The authors decompose overall ENSO teleconnection changes (via regressions) and find that while extremes change most dramatically, their increased frequency + pattern evolution contributes only modestly to total projected shifts. The changing climate background is the bigger driver.

Implications:

• Forecasting & Adaptation: Historical “super El Niño” analogs (California deluges, Northeast mild winters) become less reliable. Seasonal models may need recalibration; water managers and energy planners should not bank on past extremes delivering the same punch.
• Regional Nuances: Stronger North Atlantic/European signals possible (negative NAO → wetter SW Europe?).
• Limitations & Caveats: Model-dependent (only well-performing models selected); focuses on boreal winter DJF; mechanisms warrant further process studies (e.g., single-model pacemaker experiments like Trascasa-Castro et al. 2025 support the shifts). Internal variability remains large.
• Frequency vs. Intensity Trade-off: More frequent extremes, but each packs less distinctive remote “punch” over key populated areas.

This work underscores a subtle but important nuance in climate change: it’s not just about more extremes, but about evolving patterns of impacts. Familiar archetypes from the 20th century may not hold, complicating risk assessment even as overall ENSO variability potentially increases.

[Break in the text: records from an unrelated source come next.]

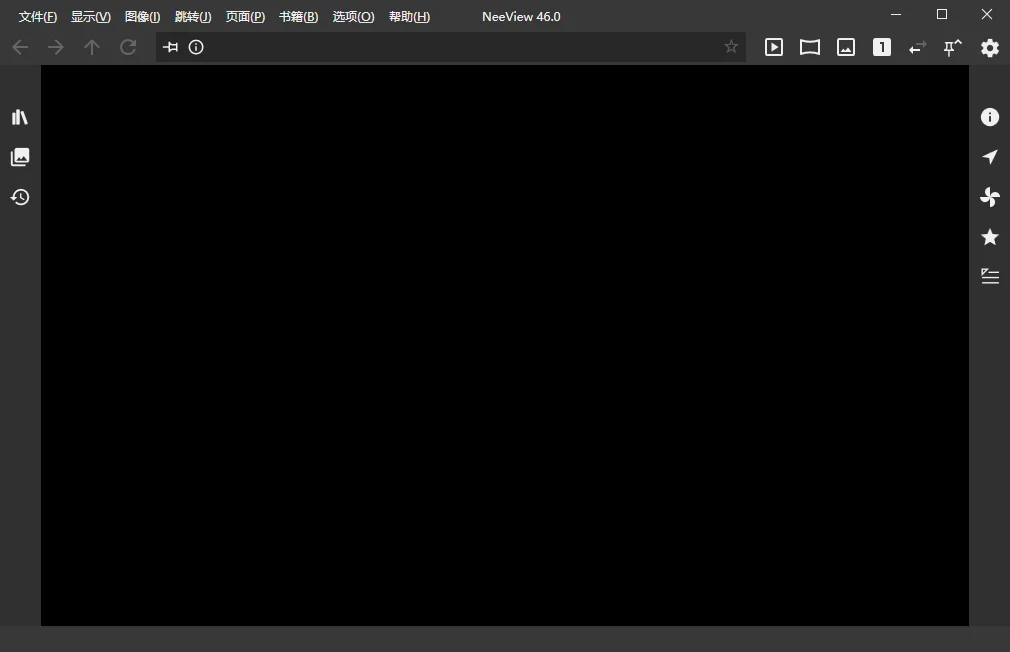The width and height of the screenshot is (1010, 652).
Task: Open the 书籍(B) menu
Action: (298, 17)
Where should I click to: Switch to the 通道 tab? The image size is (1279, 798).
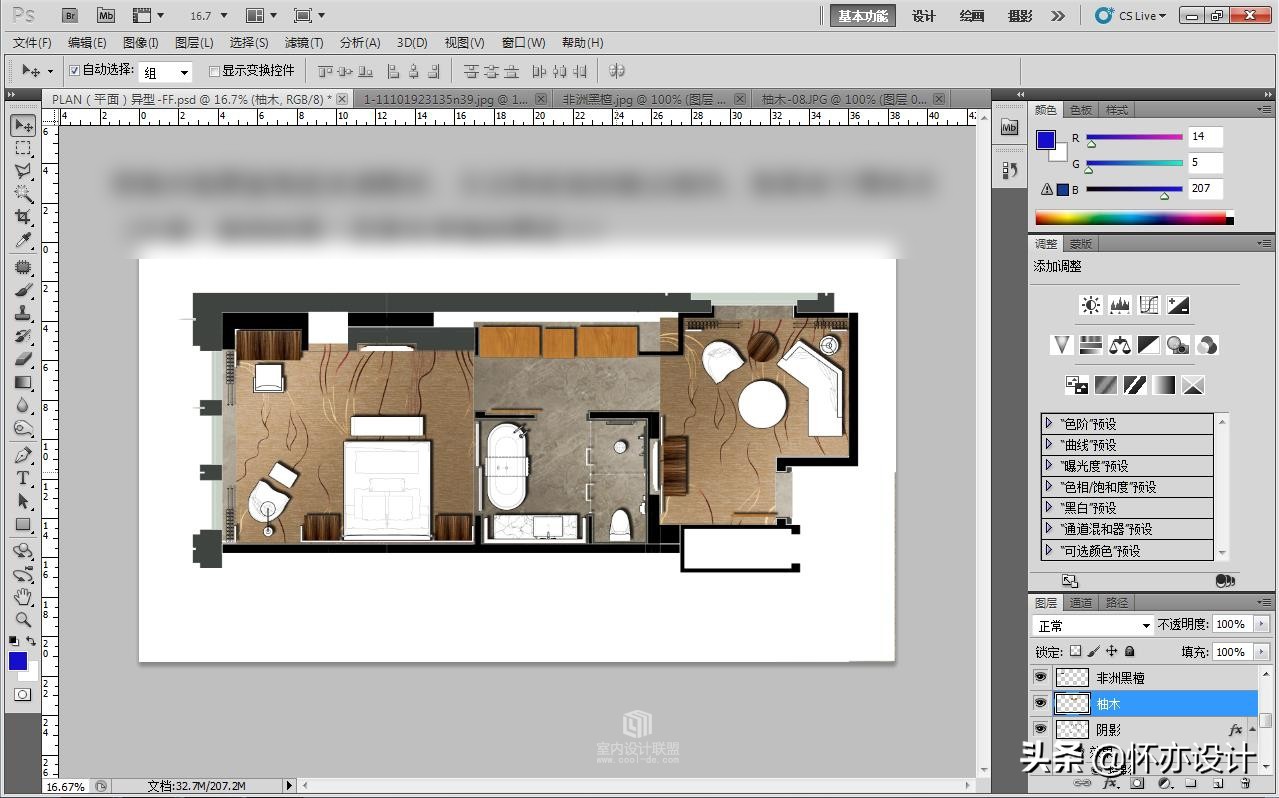coord(1081,603)
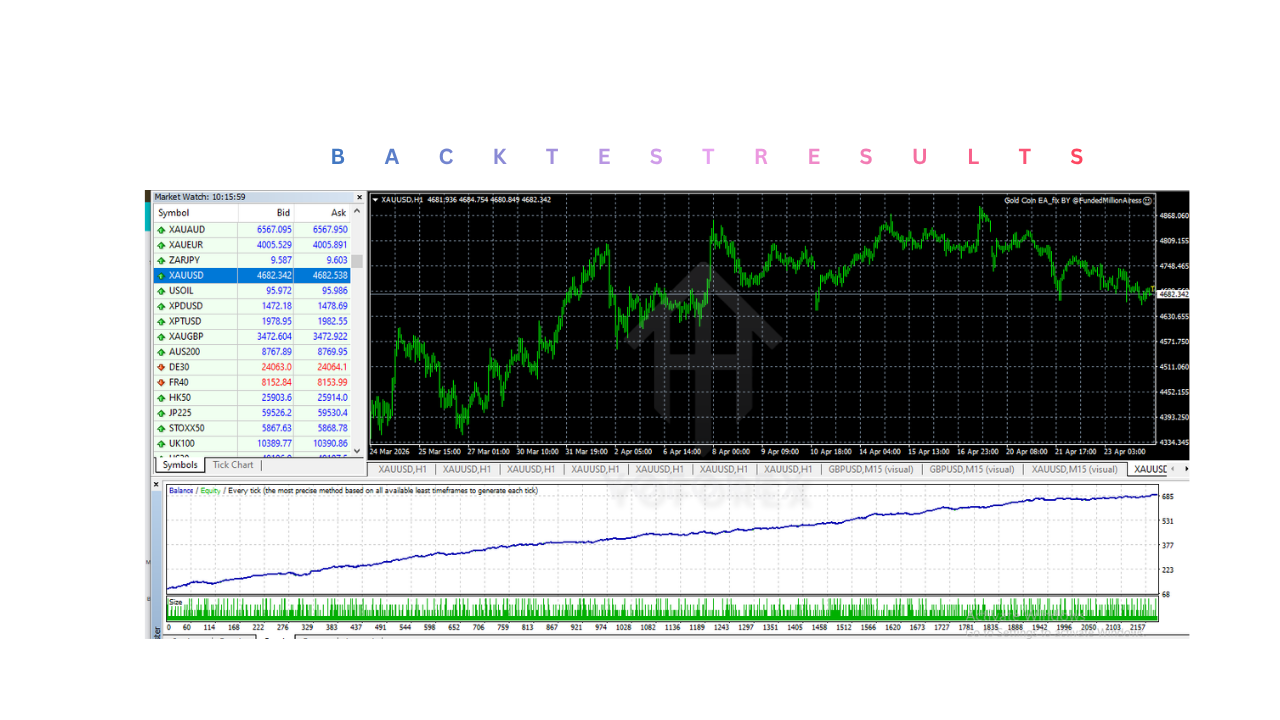This screenshot has width=1280, height=720.
Task: Select the icon beside ZARJPY
Action: click(160, 259)
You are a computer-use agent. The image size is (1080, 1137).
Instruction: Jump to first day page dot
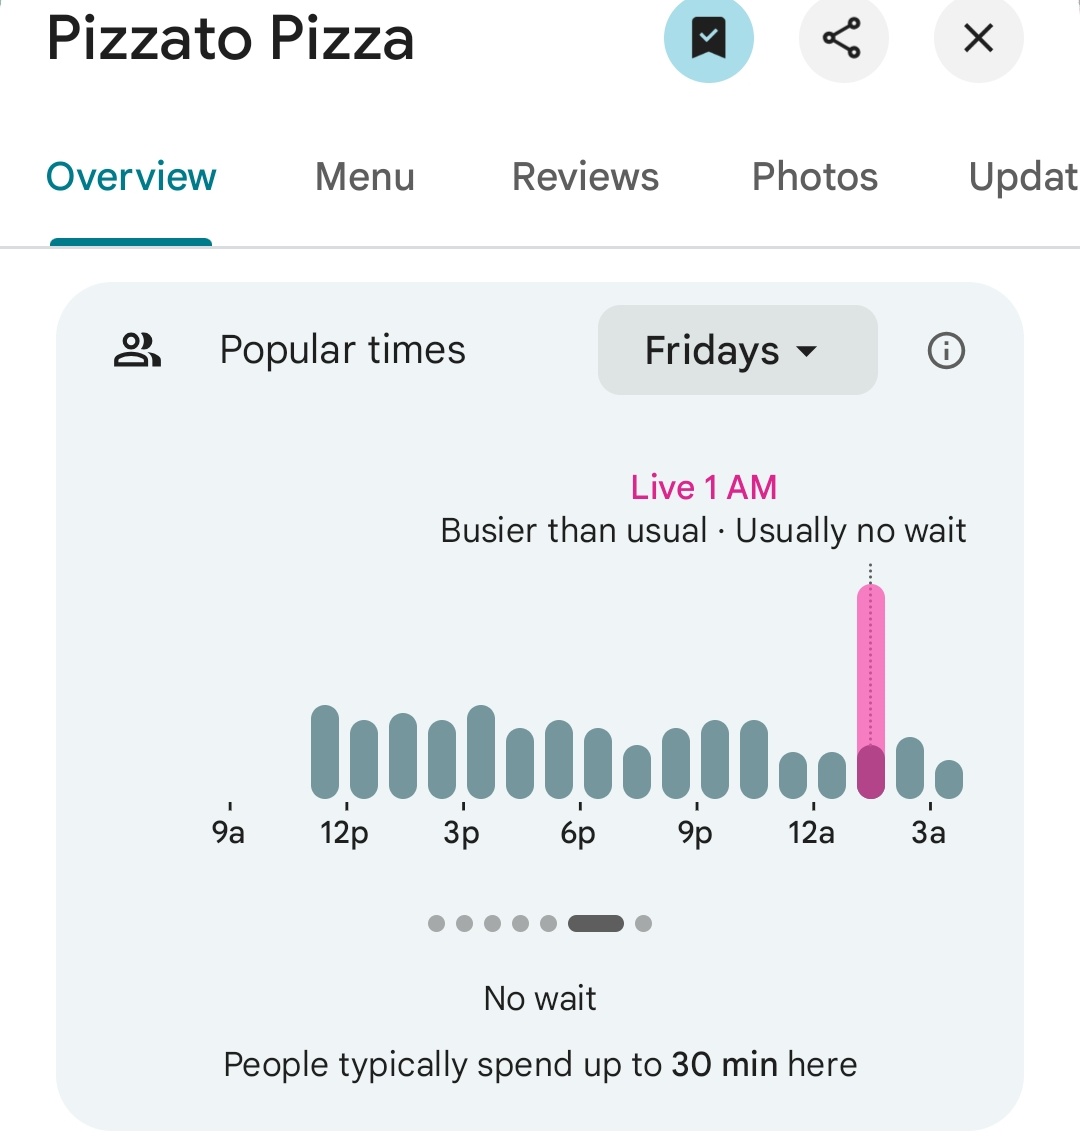pos(437,923)
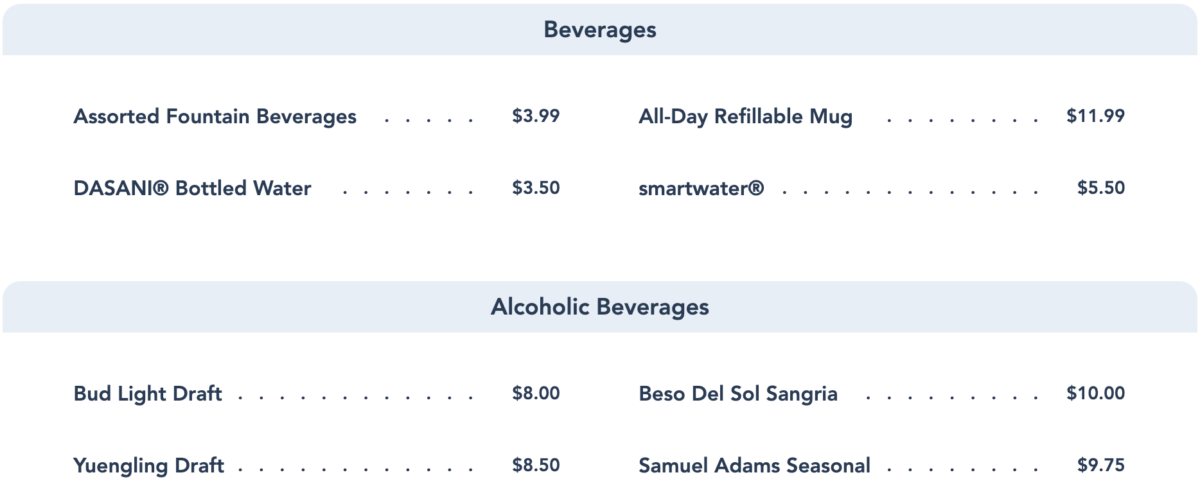
Task: Click the $3.99 fountain beverage price
Action: coord(535,116)
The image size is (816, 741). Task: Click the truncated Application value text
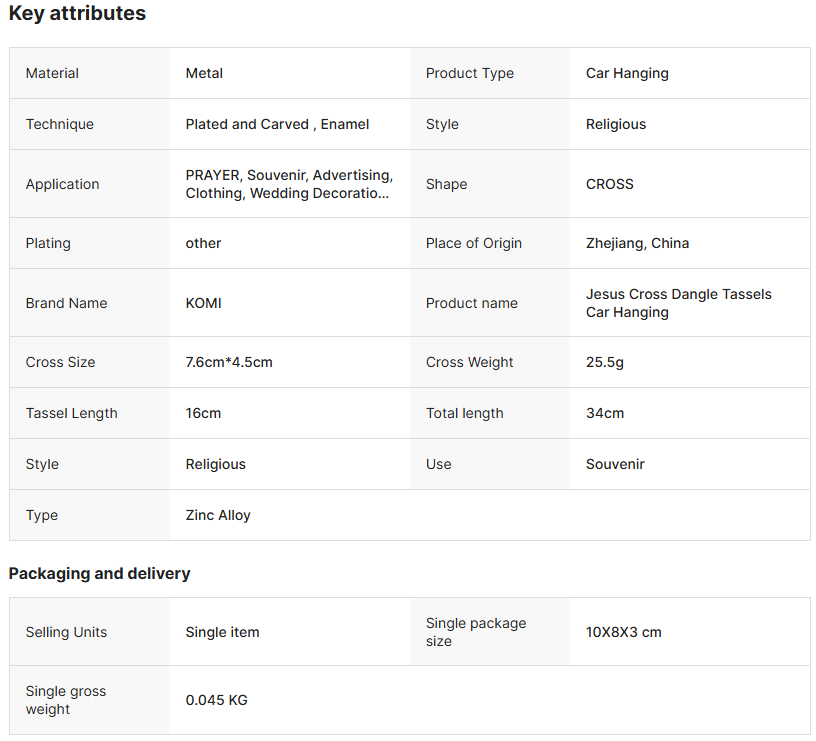[288, 184]
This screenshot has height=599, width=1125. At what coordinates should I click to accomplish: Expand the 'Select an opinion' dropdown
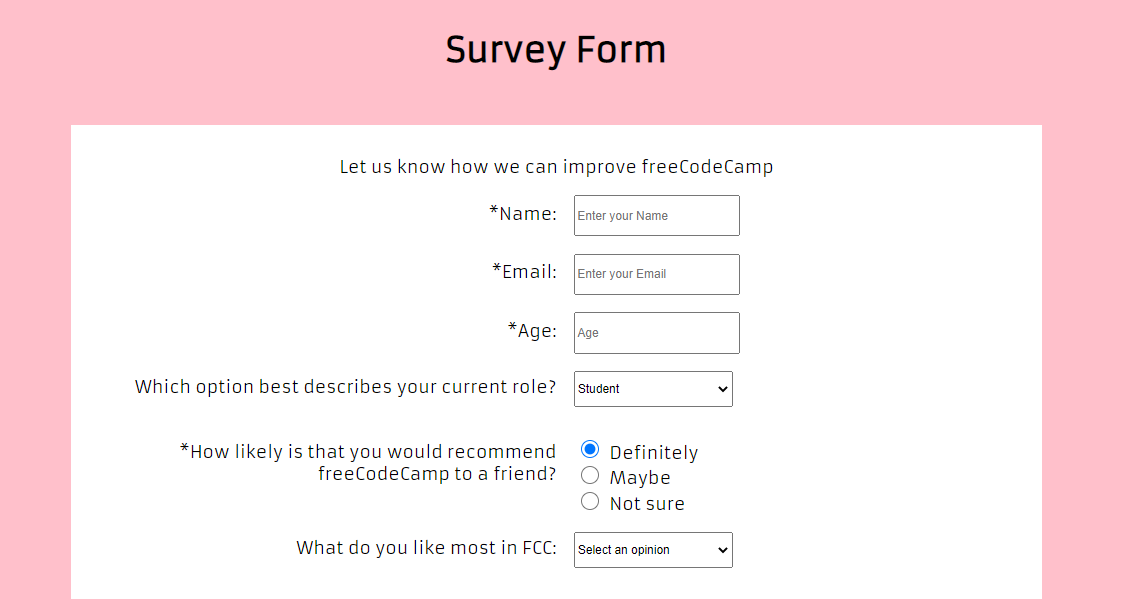coord(652,550)
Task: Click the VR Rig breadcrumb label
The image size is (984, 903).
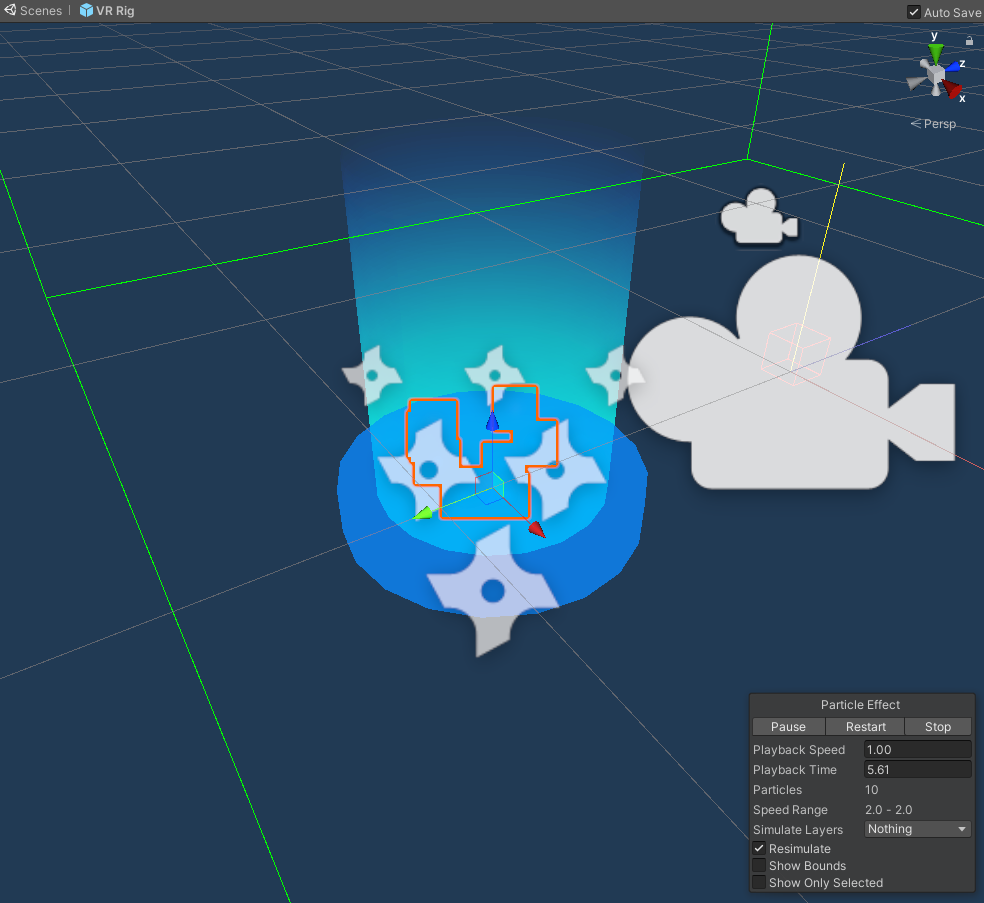Action: pyautogui.click(x=114, y=11)
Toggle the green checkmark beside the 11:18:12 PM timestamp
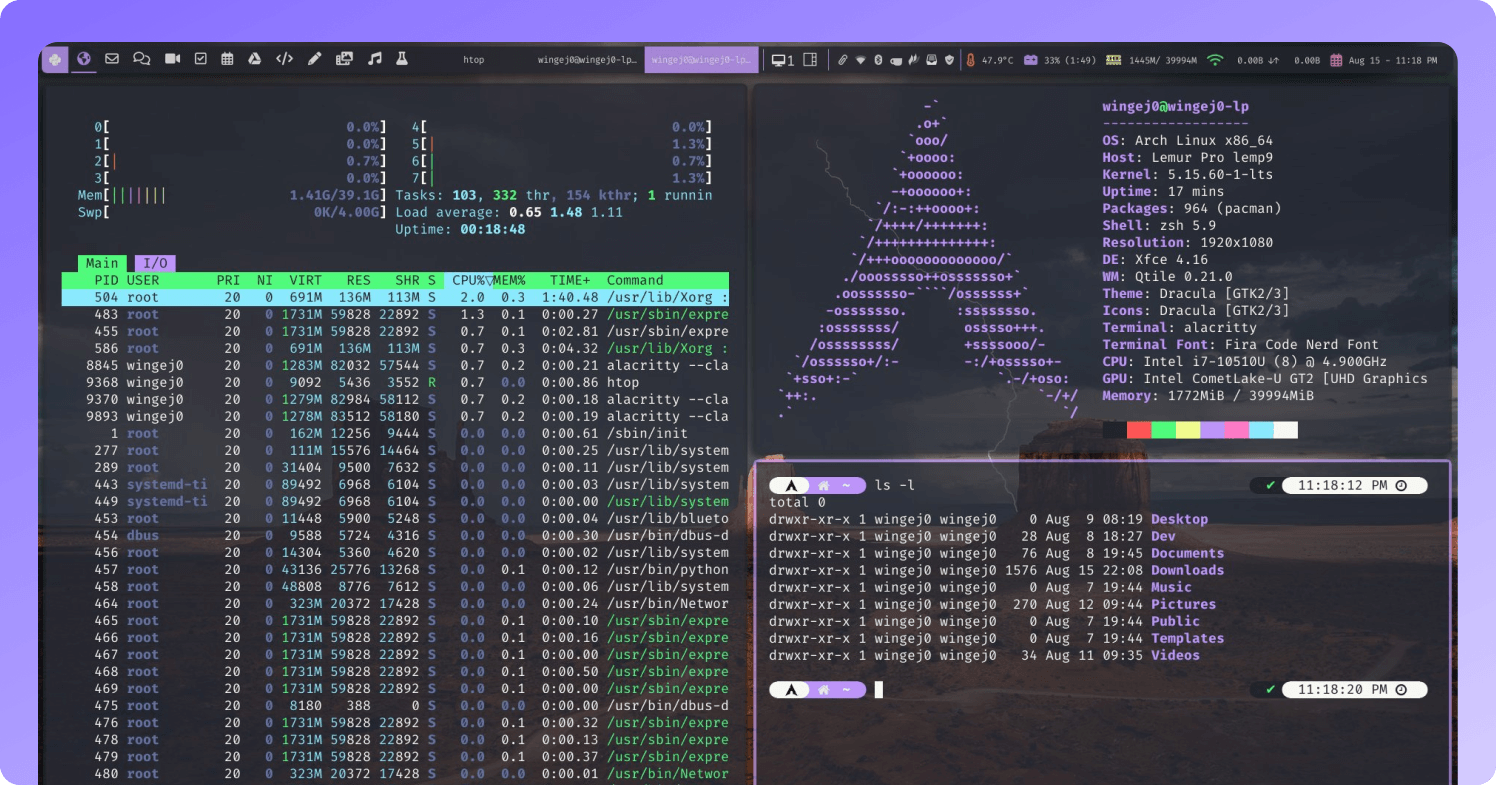The width and height of the screenshot is (1496, 785). click(1271, 485)
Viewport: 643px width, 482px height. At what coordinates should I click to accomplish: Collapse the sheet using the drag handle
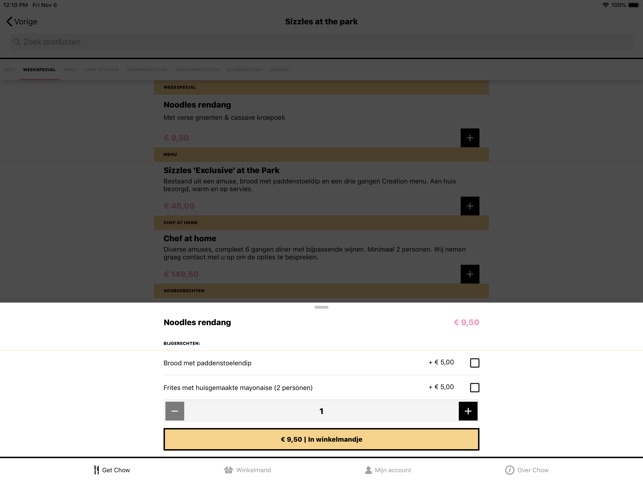pos(322,307)
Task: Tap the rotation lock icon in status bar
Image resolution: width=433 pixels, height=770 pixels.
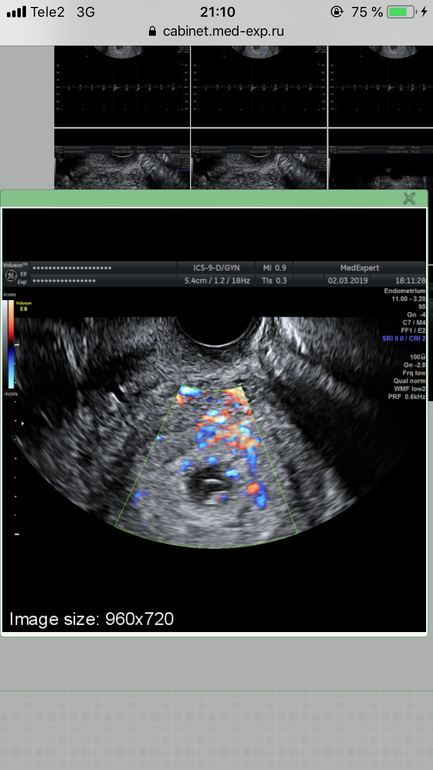Action: (336, 12)

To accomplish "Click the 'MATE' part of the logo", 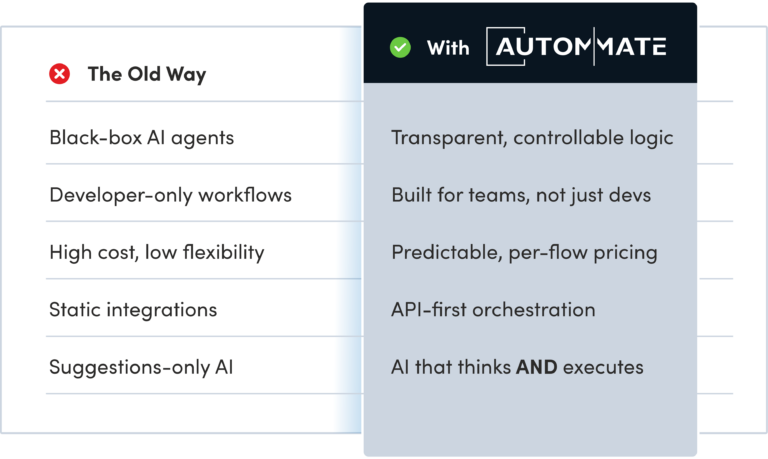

Published: Geophysical Research Letters (2026)

DOI: 10.1029/2025gl121189

Journal information: Geophysical Research Letters

Authors: Margot Beniche, Jérôme Vialard, Andréa S. Taschetto, Matthieu Lengaigne

Abstract

In today’s climate, extreme El Niño events (e.g., 1982–1983, 1997–1998) generate stronger and eastward-shifted teleconnections relative to moderate El Niño and La Niña events, leading to distinct North American impacts such as enhanced rainfall over California and warming over northeastern North America.

A multi-model, multi-member, multi-scenario CMIP6 analysis shows that as warming exceeds +2°C, extreme El Niño teleconnections shift even farther eastward (by 20°), weaken (by 33% at +3.5°C over North America) and develop a negative North Atlantic Oscillation–like response, echoing the changes seen in moderate El Niño–Southern Oscillation (ENSO) phases.

Extreme El Niño North American impacts become progressively closer to those of moderate events, with little distinctiveness left beyond +3.5°C.

Although future teleconnection changes are much stronger for extreme El Niños, their increased frequency and altered future patterns contribute only modestly to the overall change in ENSO teleconnections.